How to complete this task = Where a line below holds the string "Locate", that line goes into the answer.

Supplied data =

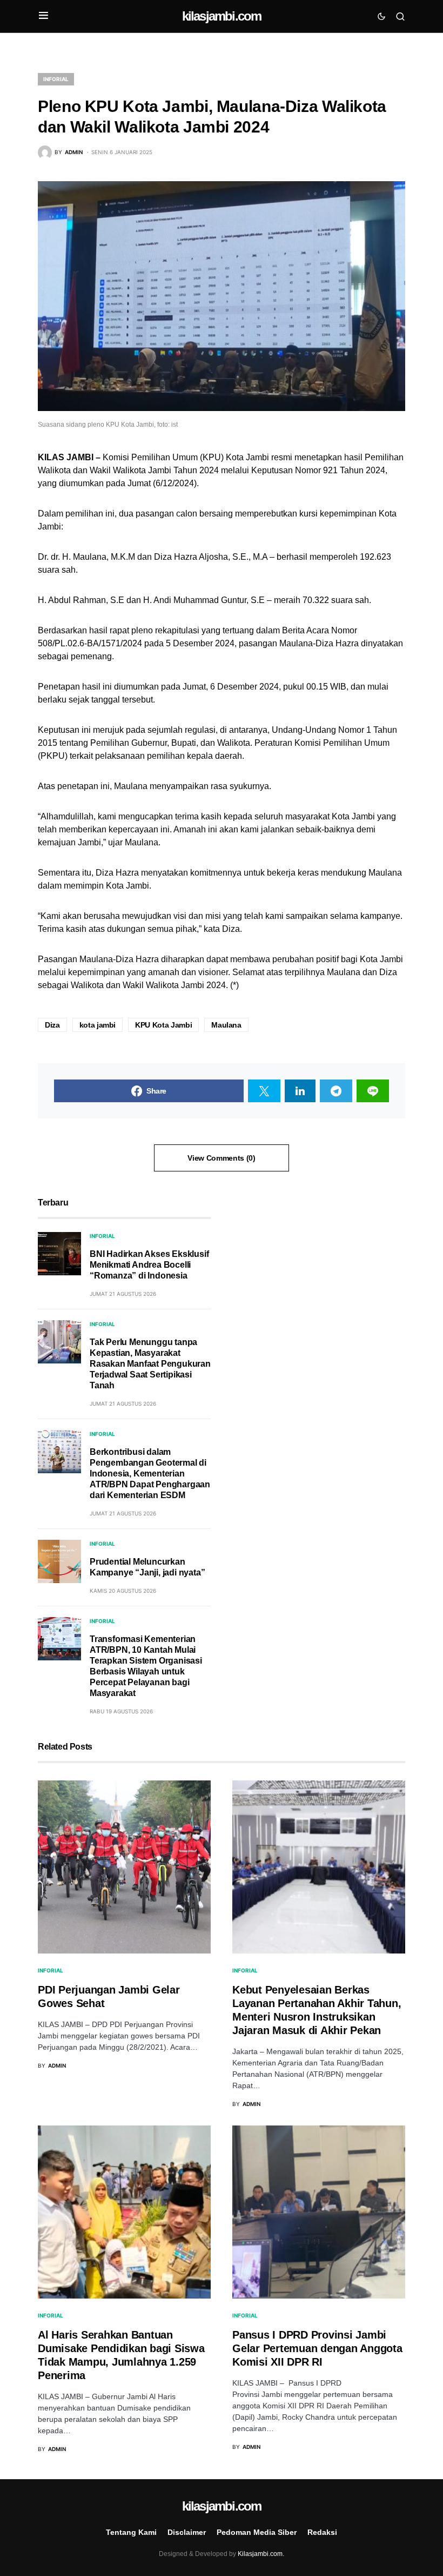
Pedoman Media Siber (257, 2532)
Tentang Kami (131, 2532)
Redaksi (322, 2532)
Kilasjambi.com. (261, 2554)
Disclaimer (186, 2532)
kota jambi (97, 1025)
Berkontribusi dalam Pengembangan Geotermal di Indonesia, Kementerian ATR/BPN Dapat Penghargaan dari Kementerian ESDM (150, 1473)
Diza (52, 1025)
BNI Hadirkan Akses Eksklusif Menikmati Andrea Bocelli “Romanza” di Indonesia (149, 1264)
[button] (43, 16)
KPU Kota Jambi (163, 1025)
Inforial (56, 79)
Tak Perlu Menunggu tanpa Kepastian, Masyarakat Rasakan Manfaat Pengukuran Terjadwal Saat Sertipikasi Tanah (150, 1363)
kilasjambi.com (221, 16)
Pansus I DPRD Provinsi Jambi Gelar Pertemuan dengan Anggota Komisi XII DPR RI (317, 2348)
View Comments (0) (221, 1158)
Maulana (226, 1025)
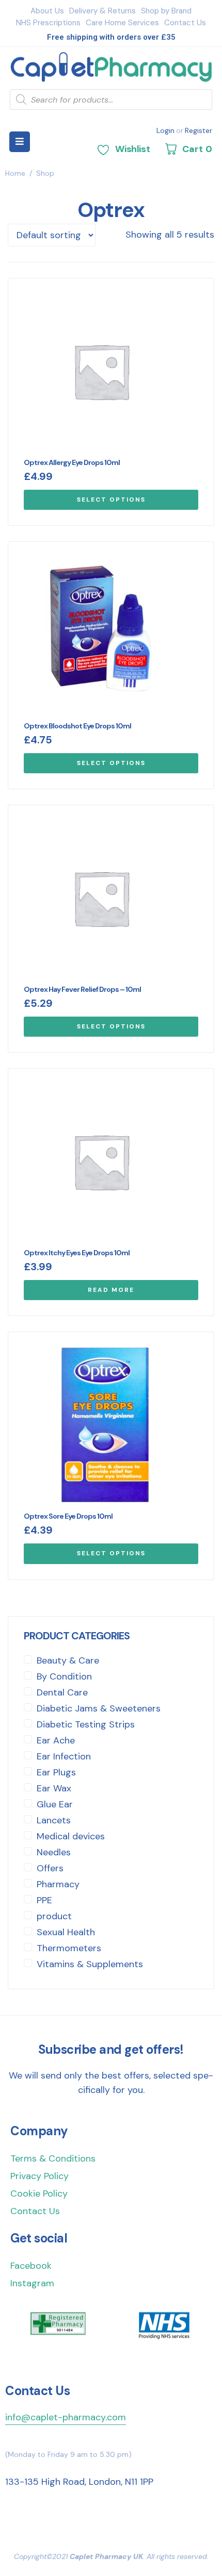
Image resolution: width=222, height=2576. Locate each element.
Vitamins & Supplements (90, 1964)
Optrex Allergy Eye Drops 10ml (72, 462)
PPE (44, 1900)
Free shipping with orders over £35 (111, 37)
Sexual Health (66, 1932)
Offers (50, 1868)
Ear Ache (56, 1740)
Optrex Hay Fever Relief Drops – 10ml (82, 989)
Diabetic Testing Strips (86, 1724)
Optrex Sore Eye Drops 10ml (68, 1516)
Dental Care (62, 1692)
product (54, 1916)
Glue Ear (55, 1804)
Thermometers (69, 1948)
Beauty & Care (68, 1660)
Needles (54, 1852)
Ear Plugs (56, 1772)
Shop (45, 173)
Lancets (54, 1820)
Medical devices (71, 1836)
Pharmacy (58, 1884)
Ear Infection (64, 1756)
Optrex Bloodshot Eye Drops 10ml (77, 725)
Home (15, 173)
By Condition (64, 1676)
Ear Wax (54, 1788)
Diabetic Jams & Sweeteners (99, 1708)
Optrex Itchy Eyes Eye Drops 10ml (77, 1252)
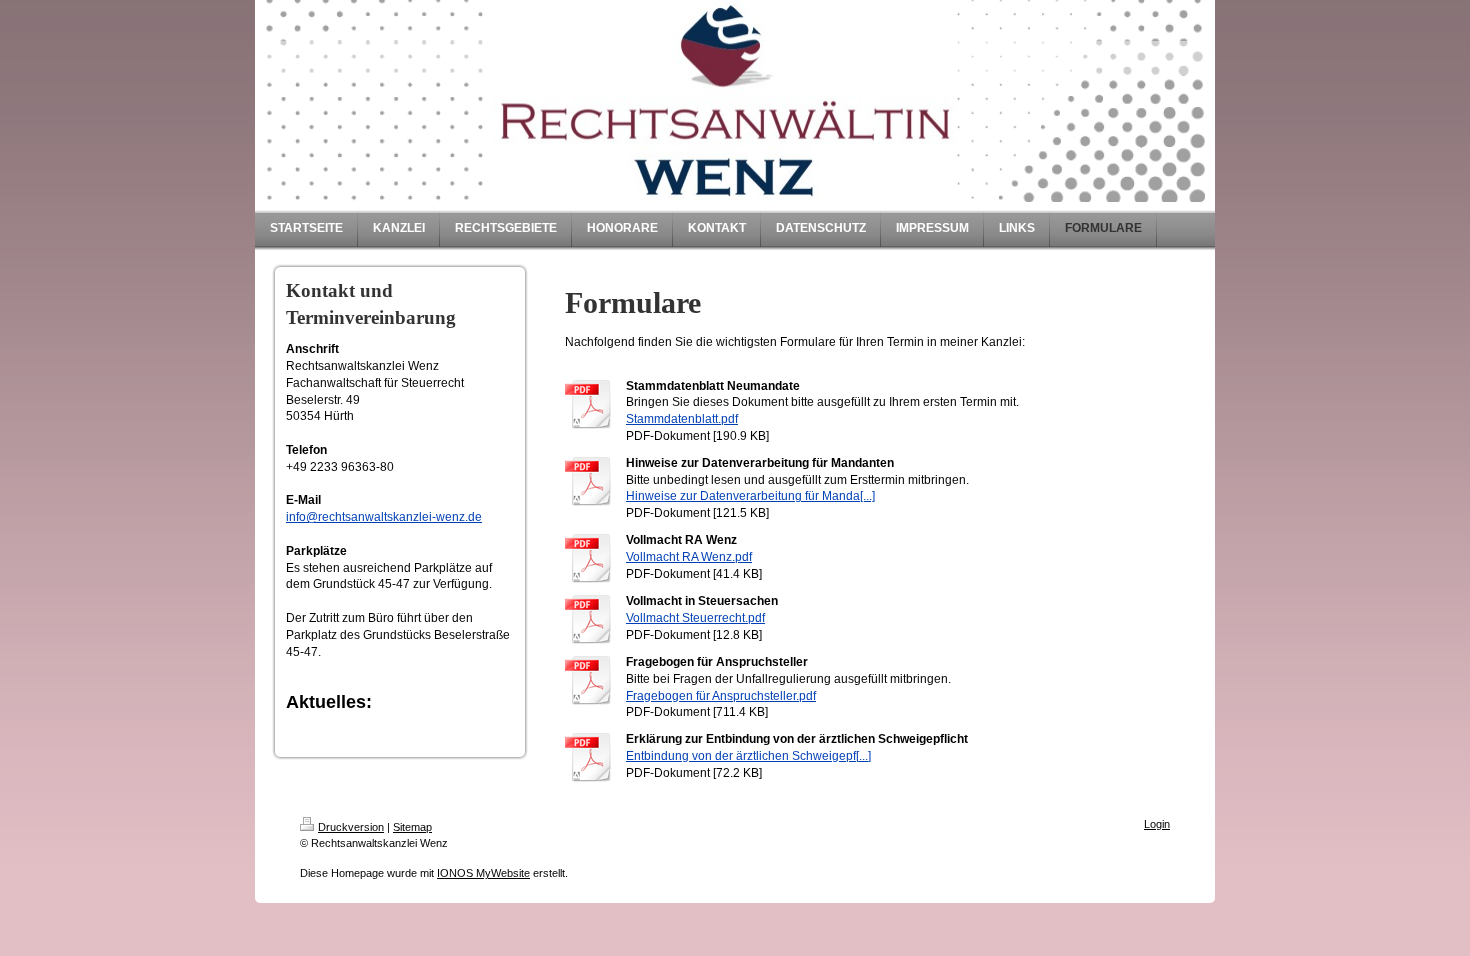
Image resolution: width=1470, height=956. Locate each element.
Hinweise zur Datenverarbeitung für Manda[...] (750, 496)
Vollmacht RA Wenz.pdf (689, 557)
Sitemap (412, 827)
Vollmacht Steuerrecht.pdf (695, 618)
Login (1157, 824)
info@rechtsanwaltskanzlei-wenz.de (384, 517)
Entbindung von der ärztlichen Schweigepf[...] (748, 756)
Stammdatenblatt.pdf (682, 419)
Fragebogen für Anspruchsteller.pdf (721, 696)
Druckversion (351, 827)
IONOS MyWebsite (483, 873)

Result =
Image resolution: width=222, height=2576. Locate each element.
Image resolution: width=1470, height=956. Locate each element.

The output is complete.